Sea Watch sentenza Strasburgo | Sentenza Corte europea dei diritti dell’uomo spiegata
La decisione della Corte di Strasburgo di respingere il ricorso dei migranti della Sea Watch è stata accolta con stupore da parte di moltissimi sostenitori della necessità di far sbarcare immediatamente i profughi soccorsi dall’Ong e bloccati sulla nave dal 12 giugno.
Gli avvocati dell’Ong hanno espresso “sconcerto” per la decisione, ritenendo che le misure d’urgenza per i migranti che si trovano a bordo della nave apparissero necessarie.
Il vicepremier e ministro dell’Interno Matteo Salvini ha accolto invece la sentenza dello scorso 25 giugno come una vittoria della sua linea politica: “Anche la Corte Europea di Strasburgo conferma la scelta di ordine, buon senso, legalità e giustizia dell’Italia”, ha dichiarato il leader della Lega, “porti chiusi ai trafficanti di esseri umani e ai loro complici”.
Tuttavia, se è vero che la Corte non ha intimato all’Italia di provvedere allo sbarco immediato delle persone a bordo della Sea Watch, è vero anche che i giudici non hanno affatto dato ragione a Salvini.
Sea Watch sentenza Strasburgo: ecco cosa ha detto veramente la Corte
Prima di vedere esattamente cosa ha stabilito la Corte, facciamo per un attimo un passo indietro per capire che tipo di ricorso è stato inviato a Strasburgo.
In base all’articolo 39 del Regolamento di procedura della Corte Edu, la Corte può prendere di sua iniziativa o su richiesta di parte delle “misure provvisorie la cui adozione è ritenuta necessaria nell’interesse delle parti o del corretto svolgimento della procedura”.
Un esempio recente in cui la Corte ha accolto la richiesta di misure urgenti è quello che ha riguardato lo sgombero dei rom a Giugliano, in Campania (qui i dettagli).
Alcuni dei migranti a bordo della Sea Watch, sulla base di questa norma, avevano chiesto alla Corte europea di intimare al governo italiano di autorizzare l’ingresso della nave nelle acque territoriali ed il successivo sbarco, invocando il rispetto dell’articolo 3 (divieto di trattamenti inumani e degradanti) della Convenzione.
Questo diritto infatti è ritenuto incompatibile con la prolungata permanenza dei naufraghi su una nave sovraffollata e inidonea ad ospitarli per un lasso di tempo di tale entità, senza possibilità di presentare domanda di protezione internazionale.
I giudici della Corte europea dei diritti dell’uomo, dopo avere rivolto domande ai ricorrenti e al governo sulla situazione a bordo e sulla gestione delle situazioni di vulnerabilità, hanno deciso di non indicare al Governo la misura dell’autorizzazione all’ingresso, ma hanno comunque richiesto alle autorità italiane di continuare a fornire assistenza di carattere umanitario.
A chiarire il contenuto della decisione della Corte di Strasburgo è stato Mauro Palma, Garante nazionale dei diritti delle persone detenute o private della libertà personale, che in un’intervista al Manifesto ha sottolineato il “doppio profilo” della sentenza.
“Da un lato la Corte è giudicabile molto cauta, dall’altro è in linea con analoghe sentenze”, spiega Palma. “Cioè afferma che non c’è l’urgenza di intervenire perché nei casi drammatici l’Italia ha provveduto a far scendere le persone.
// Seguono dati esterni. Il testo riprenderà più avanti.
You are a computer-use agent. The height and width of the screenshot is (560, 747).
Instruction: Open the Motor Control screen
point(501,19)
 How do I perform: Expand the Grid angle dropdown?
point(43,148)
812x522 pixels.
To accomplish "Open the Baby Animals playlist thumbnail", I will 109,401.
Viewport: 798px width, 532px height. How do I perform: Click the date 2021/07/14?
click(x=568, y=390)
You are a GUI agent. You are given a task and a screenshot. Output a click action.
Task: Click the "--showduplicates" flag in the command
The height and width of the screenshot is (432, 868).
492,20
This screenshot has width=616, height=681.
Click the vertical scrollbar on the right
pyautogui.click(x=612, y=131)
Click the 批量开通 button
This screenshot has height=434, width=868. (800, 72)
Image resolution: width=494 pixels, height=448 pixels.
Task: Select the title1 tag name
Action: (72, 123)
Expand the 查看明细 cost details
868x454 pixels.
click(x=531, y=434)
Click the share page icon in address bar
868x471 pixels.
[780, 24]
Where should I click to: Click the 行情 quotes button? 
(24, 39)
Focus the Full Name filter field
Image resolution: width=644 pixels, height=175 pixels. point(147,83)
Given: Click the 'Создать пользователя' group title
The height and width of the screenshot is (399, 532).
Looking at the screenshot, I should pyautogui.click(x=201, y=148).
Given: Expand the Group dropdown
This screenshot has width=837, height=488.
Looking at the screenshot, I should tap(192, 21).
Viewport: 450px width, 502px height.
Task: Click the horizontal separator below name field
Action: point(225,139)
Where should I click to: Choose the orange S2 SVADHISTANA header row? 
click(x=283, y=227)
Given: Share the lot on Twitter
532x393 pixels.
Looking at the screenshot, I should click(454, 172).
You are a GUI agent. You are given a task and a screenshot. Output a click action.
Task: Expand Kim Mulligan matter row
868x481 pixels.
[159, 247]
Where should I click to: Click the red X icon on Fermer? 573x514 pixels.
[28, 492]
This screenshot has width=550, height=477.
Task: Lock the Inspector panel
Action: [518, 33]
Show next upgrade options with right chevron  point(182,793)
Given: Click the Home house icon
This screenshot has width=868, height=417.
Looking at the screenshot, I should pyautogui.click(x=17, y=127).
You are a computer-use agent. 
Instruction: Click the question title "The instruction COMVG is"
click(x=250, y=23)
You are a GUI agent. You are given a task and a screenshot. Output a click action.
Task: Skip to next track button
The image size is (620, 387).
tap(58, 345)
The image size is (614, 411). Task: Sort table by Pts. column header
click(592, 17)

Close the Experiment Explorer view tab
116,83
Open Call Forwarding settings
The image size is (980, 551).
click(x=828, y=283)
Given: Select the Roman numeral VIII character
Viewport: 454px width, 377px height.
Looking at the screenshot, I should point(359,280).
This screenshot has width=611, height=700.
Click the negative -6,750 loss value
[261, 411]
Poi però dice al governo di continuare a fare il possibile, perché controllerà l’evolversi della situazione.
“Questa seconda parte”, aggiunge, “mi pare la più interessante perché afferma esplicitamente che rispetto allo sviluppo di quella situazione, e quindi rispetto alle persone sulla nave, c’è una responsabilità italiana”.
“Quando la Corte entrerà nel merito, perché questa è solo l’urgenza (…) partirà dal fatto che la responsabilità è italiana. E qui ci potrebbero essere valutazioni diverse da quelle espresse”, sottolinea il Garante, che ha già presentato alla Procura di Roma un esposto per richiedere una verifica su “eventuali aspetti penalmente rilevanti” nell’attuale blocco della Sea Watch 3.
In conclusione, Palma dice di considerare la decisione “in linea con altre della stessa Corte” e sottolinea che questa scelta “non chiude le porte a possibili decisioni future nella valutazione del merito di natura differente”.